» WHAT THE TASK REQUIRES: Reproduce the lab research overview below word for word, from its opening line to its final sentence.

» TEXT BLOCK:
* * * * *
Our lab works on two main areas:

  1. Highly-conserved yet unexplored genes in bacteria (as a resource for improving bacterial engineering and vaccine design)
  2. Cloning and transfer of large gene systems in bacteria (to study their evolution and application in synthetic biology and cellular engineering across species)

Unexplored genes

The genomics revolution has allowed us to sequence and decode virtually all known bacterial genomes.  This has allowed us to identify a certain category of genes that are highly-conserved across bacterial species yet are unexplored and remain totally unstudied.  Nothing is known about the role of these genes in bacterial biology.  We believe these genes represent an untapped resource of gene function that would be beneficial to bacterial engineering and help us learn about conserved gene mechanisms in different bacteria.  We target these unexplored regions of the bacterial genome for study.  We have found a variety of conserved phenotypes associated with these genes in Gram negative bacteria (mostly starting off in Salmonella but branching out to other species as well).  These discoveries establish new tools for bacterial engineering, synthetic biology, and vaccine design.
* * * * *
» INFORMATION SHOWN:
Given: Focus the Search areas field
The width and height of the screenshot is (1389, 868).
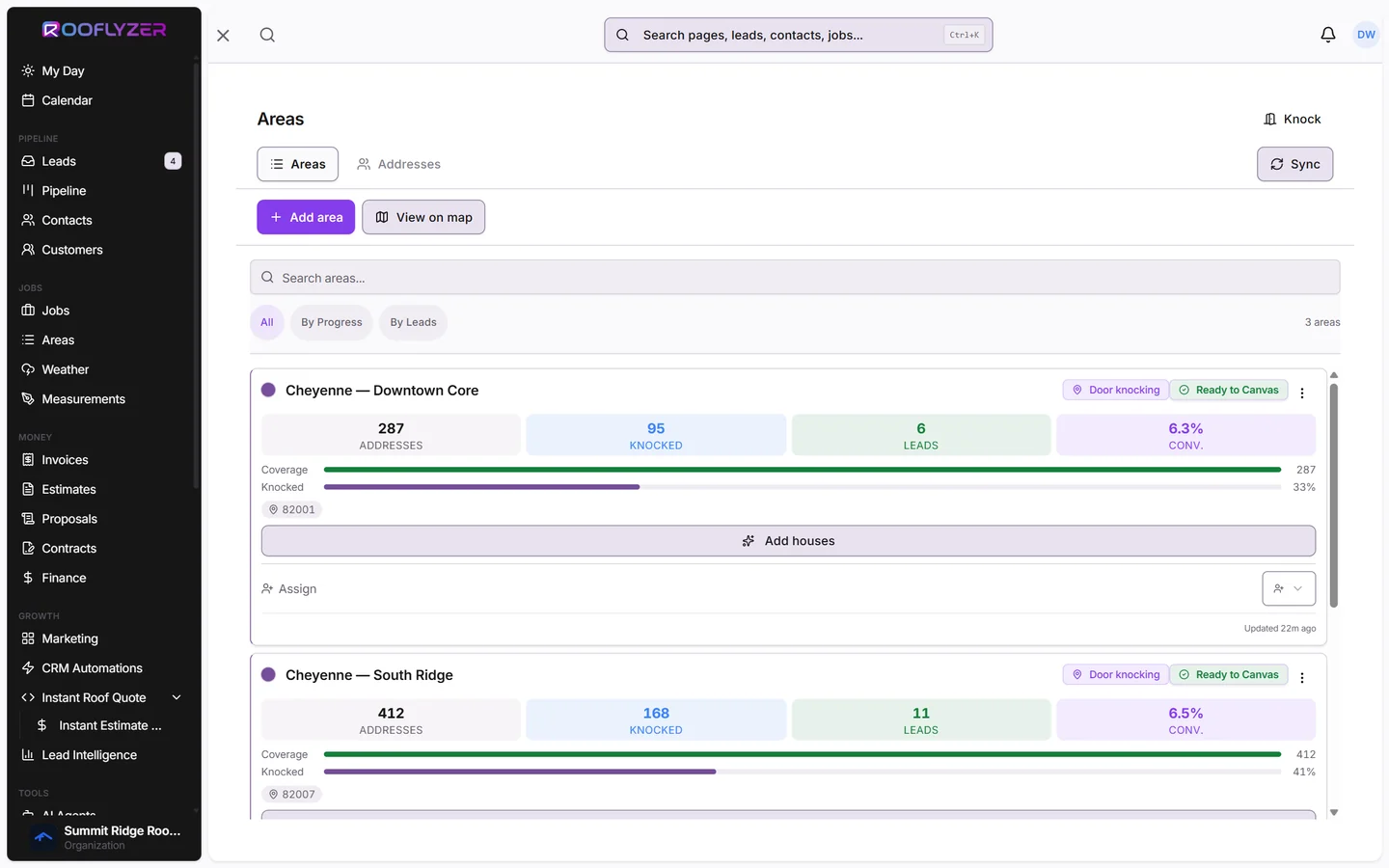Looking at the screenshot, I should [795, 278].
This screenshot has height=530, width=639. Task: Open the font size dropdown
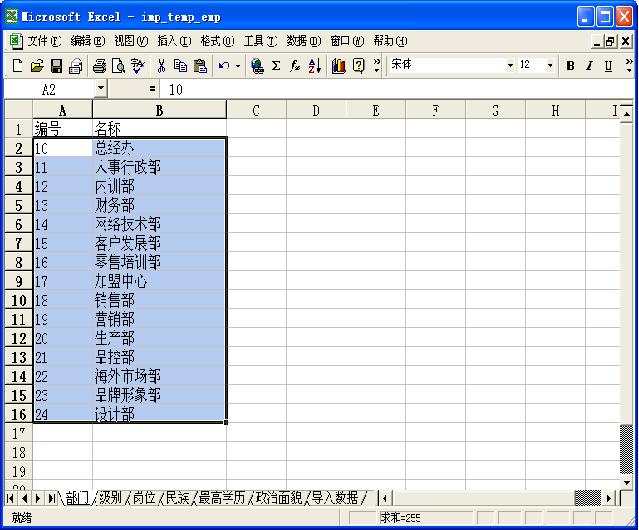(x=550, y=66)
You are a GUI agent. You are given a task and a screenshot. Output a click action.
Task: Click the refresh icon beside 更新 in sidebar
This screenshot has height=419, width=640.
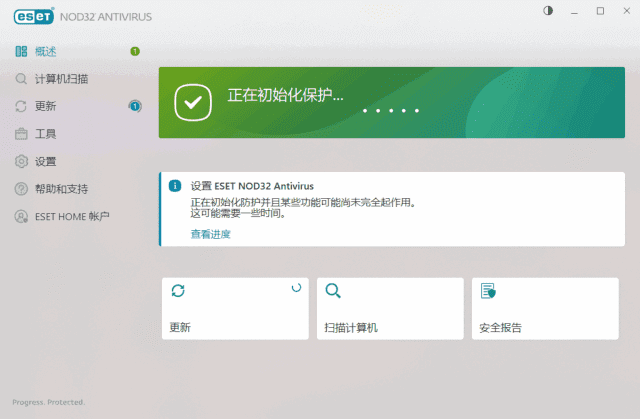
* * * * *
» ANSWER AREA:
Our lab works on two main areas:

  1. Highly-conserved yet unexplored genes in bacteria (as a resource for improving bacterial engineering and vaccine design)
  2. Cloning and transfer of large gene systems in bacteria (to study their evolution and application in synthetic biology and cellular engineering across species)

Unexplored genes

The genomics revolution has allowed us to sequence and decode virtually all known bacterial genomes.  This has allowed us to identify a certain category of genes that are highly-conserved across bacterial species yet are unexplored and remain totally unstudied.  Nothing is known about the role of these genes in bacterial biology.  We believe these genes represent an untapped resource of gene function that would be beneficial to bacterial engineering and help us learn about conserved gene mechanisms in different bacteria.  We target these unexplored regions of the bacterial genome for study.  We have found a variety of conserved phenotypes associated with these genes in Gram negative bacteria (mostly starting off in Salmonella but branching out to other species as well).  These discoveries establish new tools for bacterial engineering, synthetic biology, and vaccine design.